=== ASSIGNMENT ===
Set all the entries down again, unaltered.

Source data
- Opening Delimiter -

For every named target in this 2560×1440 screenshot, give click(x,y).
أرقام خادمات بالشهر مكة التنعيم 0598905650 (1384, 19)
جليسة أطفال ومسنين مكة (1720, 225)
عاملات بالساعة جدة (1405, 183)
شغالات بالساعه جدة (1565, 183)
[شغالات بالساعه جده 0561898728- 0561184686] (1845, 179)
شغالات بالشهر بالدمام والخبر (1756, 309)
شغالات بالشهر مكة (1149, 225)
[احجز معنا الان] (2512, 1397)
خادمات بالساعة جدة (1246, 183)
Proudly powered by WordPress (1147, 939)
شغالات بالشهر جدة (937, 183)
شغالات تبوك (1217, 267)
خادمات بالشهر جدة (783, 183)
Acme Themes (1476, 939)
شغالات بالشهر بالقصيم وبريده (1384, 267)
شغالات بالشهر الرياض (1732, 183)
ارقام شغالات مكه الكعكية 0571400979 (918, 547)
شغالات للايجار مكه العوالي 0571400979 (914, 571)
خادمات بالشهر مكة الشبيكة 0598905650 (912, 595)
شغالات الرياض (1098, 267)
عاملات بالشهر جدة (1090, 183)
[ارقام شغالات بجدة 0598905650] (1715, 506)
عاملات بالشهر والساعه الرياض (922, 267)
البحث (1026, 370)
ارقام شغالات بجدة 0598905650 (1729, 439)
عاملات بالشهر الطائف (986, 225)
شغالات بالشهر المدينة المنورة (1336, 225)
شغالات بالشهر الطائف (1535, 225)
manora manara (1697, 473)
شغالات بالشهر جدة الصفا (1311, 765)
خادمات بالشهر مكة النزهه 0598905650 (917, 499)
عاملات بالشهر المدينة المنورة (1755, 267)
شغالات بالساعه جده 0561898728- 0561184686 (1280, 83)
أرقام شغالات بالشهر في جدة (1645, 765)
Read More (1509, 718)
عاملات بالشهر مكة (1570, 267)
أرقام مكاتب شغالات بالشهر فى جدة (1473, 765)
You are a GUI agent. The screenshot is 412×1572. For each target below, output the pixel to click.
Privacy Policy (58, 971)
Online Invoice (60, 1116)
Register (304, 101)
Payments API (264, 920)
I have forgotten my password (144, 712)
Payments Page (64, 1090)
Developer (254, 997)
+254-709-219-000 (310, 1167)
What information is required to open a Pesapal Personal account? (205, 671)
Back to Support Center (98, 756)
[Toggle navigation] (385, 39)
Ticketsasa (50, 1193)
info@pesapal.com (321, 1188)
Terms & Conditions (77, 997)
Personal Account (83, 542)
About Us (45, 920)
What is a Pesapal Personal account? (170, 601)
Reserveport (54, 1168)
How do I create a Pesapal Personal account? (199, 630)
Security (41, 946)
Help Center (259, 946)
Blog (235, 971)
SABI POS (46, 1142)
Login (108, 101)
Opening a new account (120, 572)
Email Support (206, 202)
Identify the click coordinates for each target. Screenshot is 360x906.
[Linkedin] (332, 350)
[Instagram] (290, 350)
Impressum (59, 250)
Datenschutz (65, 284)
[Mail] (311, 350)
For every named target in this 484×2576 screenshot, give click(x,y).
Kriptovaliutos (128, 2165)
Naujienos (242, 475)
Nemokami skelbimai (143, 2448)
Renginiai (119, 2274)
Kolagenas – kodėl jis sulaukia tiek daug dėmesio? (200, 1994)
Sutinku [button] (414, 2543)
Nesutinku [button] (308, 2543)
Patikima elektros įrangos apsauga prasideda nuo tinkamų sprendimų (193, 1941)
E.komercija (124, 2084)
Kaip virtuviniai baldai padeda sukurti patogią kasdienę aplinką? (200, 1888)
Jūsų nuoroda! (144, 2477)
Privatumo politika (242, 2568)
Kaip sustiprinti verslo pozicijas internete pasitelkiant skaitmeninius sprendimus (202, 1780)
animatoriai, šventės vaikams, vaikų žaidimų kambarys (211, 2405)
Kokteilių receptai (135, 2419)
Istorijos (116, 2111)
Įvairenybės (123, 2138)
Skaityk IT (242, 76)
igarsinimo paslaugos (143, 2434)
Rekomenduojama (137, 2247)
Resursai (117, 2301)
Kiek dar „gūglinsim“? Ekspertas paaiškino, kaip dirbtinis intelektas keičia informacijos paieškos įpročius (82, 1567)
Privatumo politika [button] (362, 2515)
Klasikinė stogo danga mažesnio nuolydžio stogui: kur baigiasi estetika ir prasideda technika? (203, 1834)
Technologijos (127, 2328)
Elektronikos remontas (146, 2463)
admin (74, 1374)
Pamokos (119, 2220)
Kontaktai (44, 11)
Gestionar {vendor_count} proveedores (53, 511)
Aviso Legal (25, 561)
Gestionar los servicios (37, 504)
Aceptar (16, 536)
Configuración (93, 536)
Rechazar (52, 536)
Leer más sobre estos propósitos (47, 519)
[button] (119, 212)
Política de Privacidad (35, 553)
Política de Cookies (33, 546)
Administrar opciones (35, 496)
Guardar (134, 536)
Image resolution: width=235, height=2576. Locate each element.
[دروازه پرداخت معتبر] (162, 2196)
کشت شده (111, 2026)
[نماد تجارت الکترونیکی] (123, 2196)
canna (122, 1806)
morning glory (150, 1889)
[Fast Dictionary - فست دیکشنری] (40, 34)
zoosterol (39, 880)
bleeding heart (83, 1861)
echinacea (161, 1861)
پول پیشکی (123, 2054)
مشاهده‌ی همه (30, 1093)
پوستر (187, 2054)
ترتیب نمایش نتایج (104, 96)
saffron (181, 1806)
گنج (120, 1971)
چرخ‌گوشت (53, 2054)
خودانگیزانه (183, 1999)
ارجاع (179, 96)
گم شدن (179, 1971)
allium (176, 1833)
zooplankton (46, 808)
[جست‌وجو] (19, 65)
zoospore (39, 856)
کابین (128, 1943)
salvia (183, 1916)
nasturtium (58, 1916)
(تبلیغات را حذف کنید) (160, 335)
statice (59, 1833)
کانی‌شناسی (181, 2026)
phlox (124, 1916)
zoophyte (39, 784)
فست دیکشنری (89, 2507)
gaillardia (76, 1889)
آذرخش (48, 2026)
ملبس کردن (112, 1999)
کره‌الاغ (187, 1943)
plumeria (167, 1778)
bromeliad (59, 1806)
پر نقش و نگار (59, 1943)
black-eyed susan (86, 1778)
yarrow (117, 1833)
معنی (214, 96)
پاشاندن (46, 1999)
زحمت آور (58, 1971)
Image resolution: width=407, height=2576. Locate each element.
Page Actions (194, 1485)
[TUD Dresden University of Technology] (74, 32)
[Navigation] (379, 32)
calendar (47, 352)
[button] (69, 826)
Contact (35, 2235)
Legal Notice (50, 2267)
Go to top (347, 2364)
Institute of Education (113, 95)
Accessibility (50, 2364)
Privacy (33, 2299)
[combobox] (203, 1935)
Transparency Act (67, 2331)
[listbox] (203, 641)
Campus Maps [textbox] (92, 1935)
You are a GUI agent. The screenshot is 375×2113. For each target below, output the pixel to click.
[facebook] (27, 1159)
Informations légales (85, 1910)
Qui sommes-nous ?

- Closing Delimiter -

=== ANSWER AREA ===
For every named target in this 2560×1440 screenshot, give click(x,y).
أرقام خادمات بالشهر مكة التنعيم 0598905650 (1384, 19)
جليسة أطفال ومسنين مكة (1720, 225)
عاملات بالساعة جدة (1405, 183)
شغالات بالساعه جدة (1565, 183)
[شغالات بالساعه جده 0561898728- 0561184686] (1845, 179)
شغالات بالشهر بالدمام والخبر (1756, 309)
شغالات بالشهر مكة (1149, 225)
[احجز معنا الان] (2512, 1397)
خادمات بالساعة جدة (1246, 183)
Proudly powered by WordPress (1147, 939)
شغالات بالشهر جدة (937, 183)
شغالات تبوك (1217, 267)
خادمات بالشهر جدة (783, 183)
Acme Themes (1476, 939)
شغالات بالشهر بالقصيم وبريده (1384, 267)
شغالات بالشهر الرياض (1732, 183)
ارقام شغالات مكه الكعكية 0571400979 (918, 547)
شغالات للايجار مكه العوالي 0571400979 (914, 571)
خادمات بالشهر مكة الشبيكة 0598905650 (912, 595)
شغالات الرياض (1098, 267)
عاملات بالشهر جدة (1090, 183)
[ارقام شغالات بجدة 0598905650] (1715, 506)
عاملات بالشهر والساعه الرياض (922, 267)
البحث (1026, 370)
ارقام شغالات بجدة 0598905650 (1729, 439)
عاملات بالشهر الطائف (986, 225)
شغالات بالشهر المدينة المنورة (1336, 225)
شغالات بالشهر الطائف (1535, 225)
manora manara (1697, 473)
شغالات بالشهر جدة الصفا (1311, 765)
خادمات بالشهر مكة النزهه 0598905650 (917, 499)
عاملات بالشهر المدينة المنورة (1755, 267)
شغالات بالساعه جده 0561898728- 0561184686 (1280, 83)
أرقام شغالات بالشهر في جدة (1645, 765)
Read More (1509, 718)
عاملات بالشهر مكة (1570, 267)
أرقام مكاتب شغالات بالشهر فى جدة (1473, 765)
You are a GUI agent. The screenshot is 412×1572. For each target below, output the pixel to click.
Privacy Policy (58, 971)
Online Invoice (60, 1116)
Register (304, 101)
Payments API (264, 920)
I have forgotten my password (144, 712)
Payments Page (64, 1090)
Developer (254, 997)
+254-709-219-000 (310, 1167)
What information is required to open a Pesapal Personal account? (205, 671)
Back to Support Center (98, 756)
[Toggle navigation] (385, 39)
Ticketsasa (50, 1193)
info@pesapal.com (321, 1188)
Terms & Conditions (77, 997)
Personal Account (83, 542)
About Us (45, 920)
What is a Pesapal Personal account? (170, 601)
Reserveport (54, 1168)
How do I create a Pesapal Personal account? (199, 630)
Security (41, 946)
Help Center (259, 946)
Blog (235, 971)
SABI POS (46, 1142)
Login (108, 101)
Opening a new account (120, 572)
Email Support (206, 202)
Identify the click coordinates for each target. Screenshot is 360x906.
[Linkedin] (332, 350)
[Instagram] (290, 350)
Impressum (59, 250)
Datenschutz (65, 284)
[Mail] (311, 350)
For every named target in this 484×2576 screenshot, give click(x,y).
Kriptovaliutos (128, 2165)
Naujienos (242, 475)
Nemokami skelbimai (143, 2448)
Renginiai (119, 2274)
Kolagenas – kodėl jis sulaukia tiek daug dėmesio? (200, 1994)
Sutinku [button] (414, 2543)
Nesutinku [button] (308, 2543)
Patikima elektros įrangos apsauga prasideda nuo tinkamų sprendimų (193, 1941)
E.komercija (124, 2084)
Kaip virtuviniai baldai padeda sukurti patogią kasdienę aplinką? (200, 1888)
Jūsų nuoroda! (144, 2477)
Privatumo politika (242, 2568)
Kaip sustiprinti verslo pozicijas internete pasitelkiant skaitmeninius sprendimus (202, 1780)
animatoriai, šventės vaikams, vaikų žaidimų kambarys (211, 2405)
Kokteilių receptai (135, 2419)
Istorijos (116, 2111)
Įvairenybės (123, 2138)
Skaityk IT (242, 76)
igarsinimo paslaugos (143, 2434)
Rekomenduojama (137, 2247)
Resursai (117, 2301)
Kiek dar „gūglinsim“? Ekspertas paaiškino, kaip dirbtinis intelektas keičia informacijos paieškos įpročius (82, 1567)
Privatumo politika [button] (362, 2515)
Klasikinė stogo danga mažesnio nuolydžio stogui: kur baigiasi estetika ir prasideda technika? (203, 1834)
Technologijos (127, 2328)
Elektronikos remontas (146, 2463)
admin (74, 1374)
Pamokos (119, 2220)
Kontaktai (44, 11)
Gestionar {vendor_count} proveedores (53, 511)
Aviso Legal (25, 561)
Gestionar los servicios (37, 504)
Aceptar (16, 536)
Configuración (93, 536)
Rechazar (52, 536)
Leer más sobre estos propósitos (47, 519)
[button] (119, 212)
Política de Privacidad (35, 553)
Política de Cookies (33, 546)
Administrar opciones (35, 496)
Guardar (134, 536)
Image resolution: width=235, height=2576. Locate each element.
[دروازه پرداخت معتبر] (162, 2196)
کشت شده (111, 2026)
[نماد تجارت الکترونیکی] (123, 2196)
canna (122, 1806)
morning glory (150, 1889)
[Fast Dictionary - فست دیکشنری] (40, 34)
zoosterol (39, 880)
bleeding heart (83, 1861)
echinacea (161, 1861)
پول پیشکی (123, 2054)
مشاهده‌ی همه (30, 1093)
پوستر (187, 2054)
ترتیب نمایش نتایج (104, 96)
saffron (181, 1806)
گنج (120, 1971)
چرخ‌گوشت (53, 2054)
خودانگیزانه (183, 1999)
ارجاع (179, 96)
گم شدن (179, 1971)
allium (176, 1833)
zooplankton (46, 808)
[جست‌وجو] (19, 65)
zoospore (39, 856)
کابین (128, 1943)
salvia (183, 1916)
nasturtium (58, 1916)
(تبلیغات را حذف کنید) (160, 335)
statice (59, 1833)
کانی‌شناسی (181, 2026)
phlox (124, 1916)
zoophyte (39, 784)
فست دیکشنری (89, 2507)
gaillardia (76, 1889)
آذرخش (48, 2026)
ملبس کردن (112, 1999)
کره‌الاغ (187, 1943)
plumeria (167, 1778)
bromeliad (59, 1806)
پر نقش و نگار (59, 1943)
black-eyed susan (86, 1778)
yarrow (117, 1833)
معنی (214, 96)
پاشاندن (46, 1999)
زحمت آور (58, 1971)
Image resolution: width=407, height=2576. Locate each element.
Page Actions (194, 1485)
[TUD Dresden University of Technology] (74, 32)
[Navigation] (379, 32)
calendar (47, 352)
[button] (69, 826)
Contact (35, 2235)
Legal Notice (50, 2267)
Go to top (347, 2364)
Institute of Education (113, 95)
Accessibility (50, 2364)
Privacy (33, 2299)
[combobox] (203, 1935)
Transparency Act (67, 2331)
[listbox] (203, 641)
Campus Maps [textbox] (92, 1935)
You are a GUI agent. The screenshot is 375×2113. For each target below, output the pixel to click.
[facebook] (27, 1159)
Informations légales (85, 1910)
Qui sommes-nous ?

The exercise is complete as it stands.